Fixation of ligamentous avulsion fractures is essential to knee joint stability, especially in association with intra-substance ligament injuries. Healing in displacement results in joint stiffness and laxity.
Consultation and advice from specialist knee reconstructive surgeons should be obtained.
Long-term effects of avulsion of the medial collateral ligament from its femoral attachment, causing local pain and heterotopic ossification, comprise the “Pellegrini-Stieda” lesion.
Avulsion of the lateral collateral ligament from the distal femur may accompany serious injuries to the knee. There may be peroneal nerve, or meniscal, injuries.

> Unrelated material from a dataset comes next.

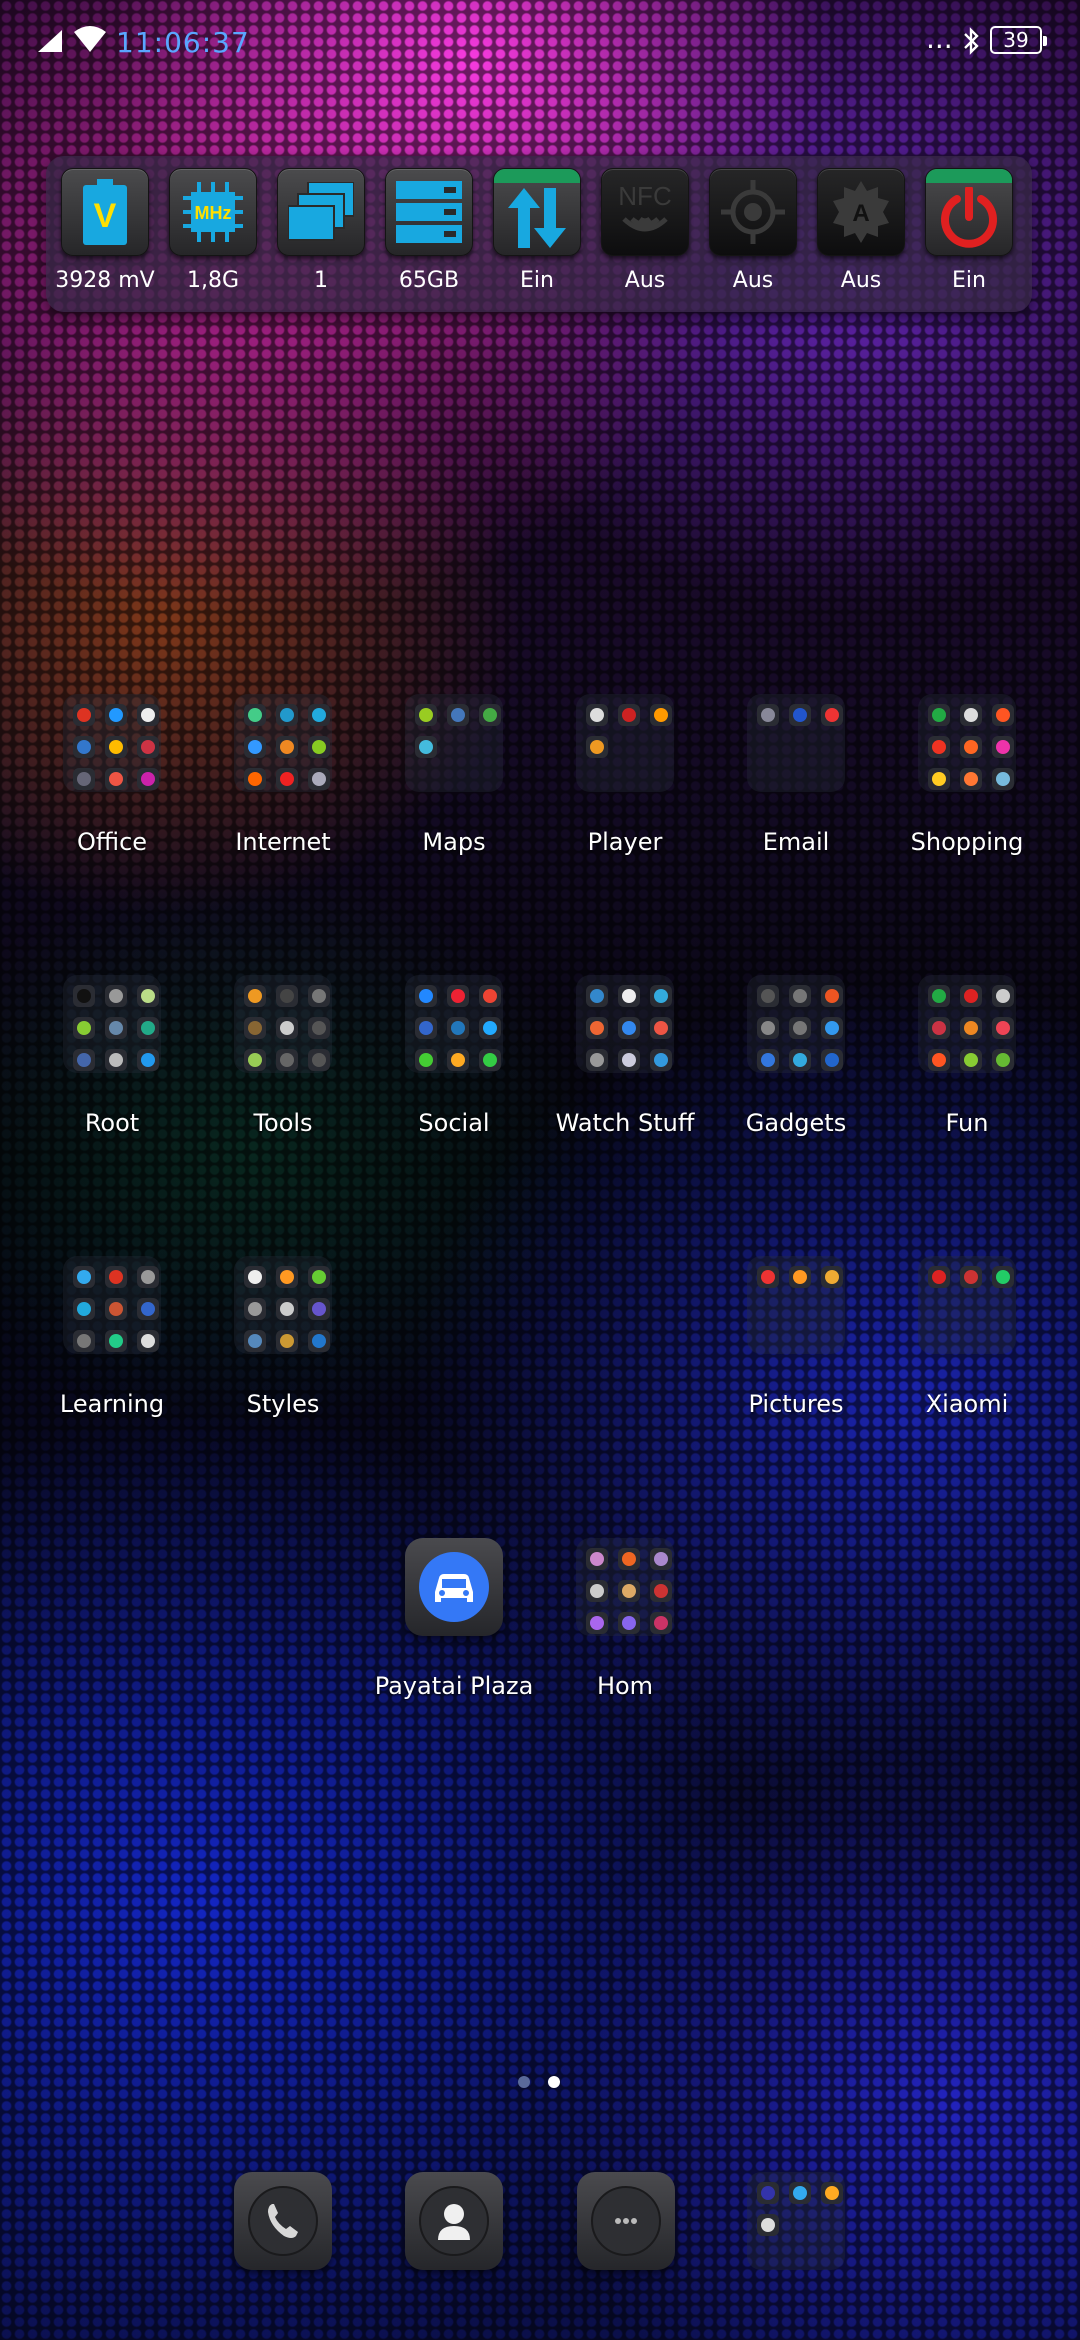 Image resolution: width=1080 pixels, height=2340 pixels. Describe the element at coordinates (796, 775) in the screenshot. I see `folder-email: Email` at that location.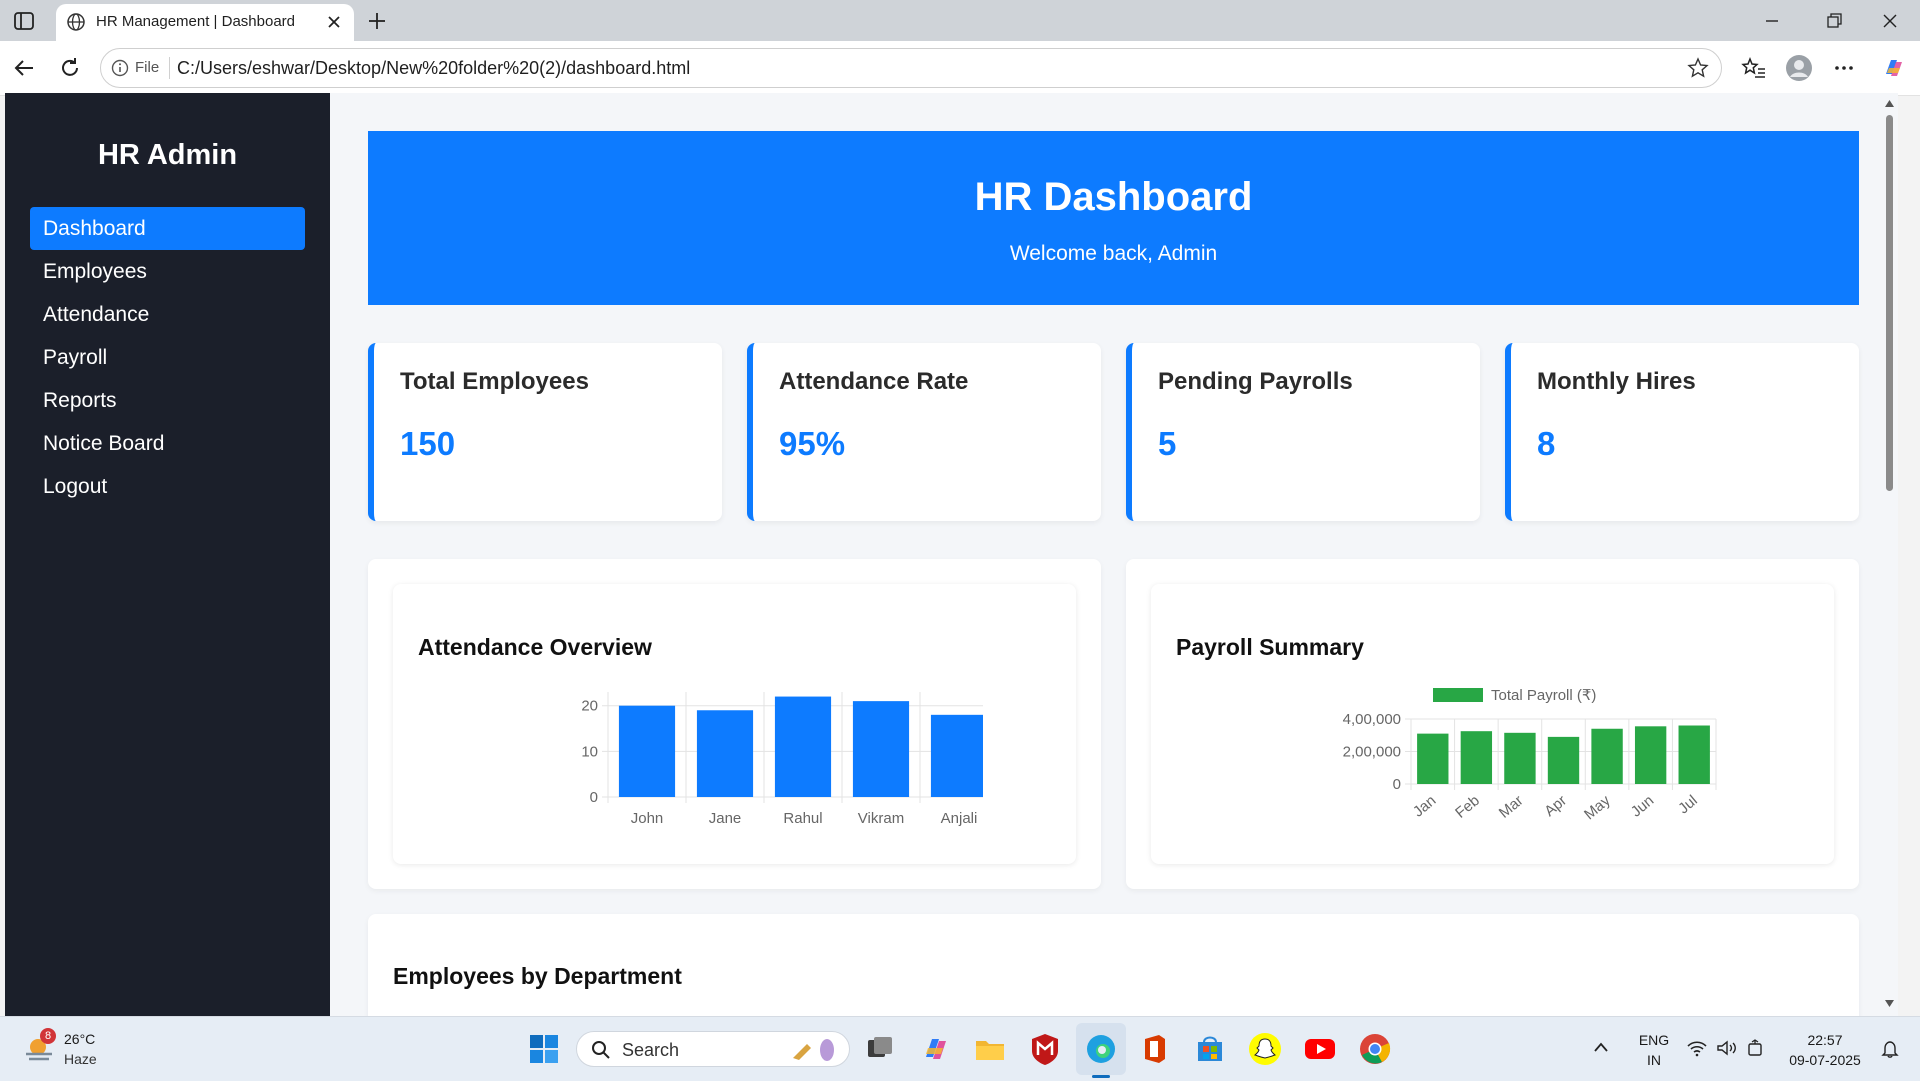 The height and width of the screenshot is (1081, 1920). I want to click on sidebar-item-payroll: Payroll, so click(168, 358).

Similar principles apply to the fracture treatment on both the lateral and medial side of the distal femur.
To illustrate the principles of reduction and fixation, we will show the medial avulsion injury.
This procedure may be performed with the patient in one of the following positions:
For avulsion fractures from the lateral epicondyle, the lower end of the standard lateral/anterolateral approach is used.
For medial fractures, a direct medial longitudinal incision immediately over the medial epicondyle is used (approx. 2 cm long) and deepened cautiously to expose the medial face of the medial condyle. Care is taken to avoid the saphenous nerve and its infrapatellar branch.
Reduce the fracture with a large pointed reduction forceps. Small thin fragments may fracture if such a forceps is applied, and reduction and control with a dental pick may be preferable. The fracture is then secured with a temporary K-wire, taking care not to conflict with the proposed screw track.
The forceps are then removed, and the hole for the lag screw is drilled through the center of the avulsed fragment.
Insert a cannulated or non-cannulated lag screw according to the standard procedure.
To secure the ligaments and small, thin fragments, a special ligament washer can be used on the screw. These washers are made of either metal, or plastic material.
Gently examine the knee under anesthesia to test for ligament instability. Be careful not to stress the reattached ligament too aggressively.
Gentle range of motion with or without a hinged-knee brace is begun early and continued for 6 weeks.
Early progressive partial weight bearing (touch down, or 10-15 kg) may be performed, with the aid of crutches, or a walker.
Wound healing should be assessed regularly within the first two weeks. Subsequently 2, 6 and 12 week follow-ups are usually made. A longer period of follow-up may be required if the fracture healing is delayed. Complete knee extension must be achieved or limping is expected.
Consideration should be given to thrombo-embolic prophylaxis, according to local treatment guidelines.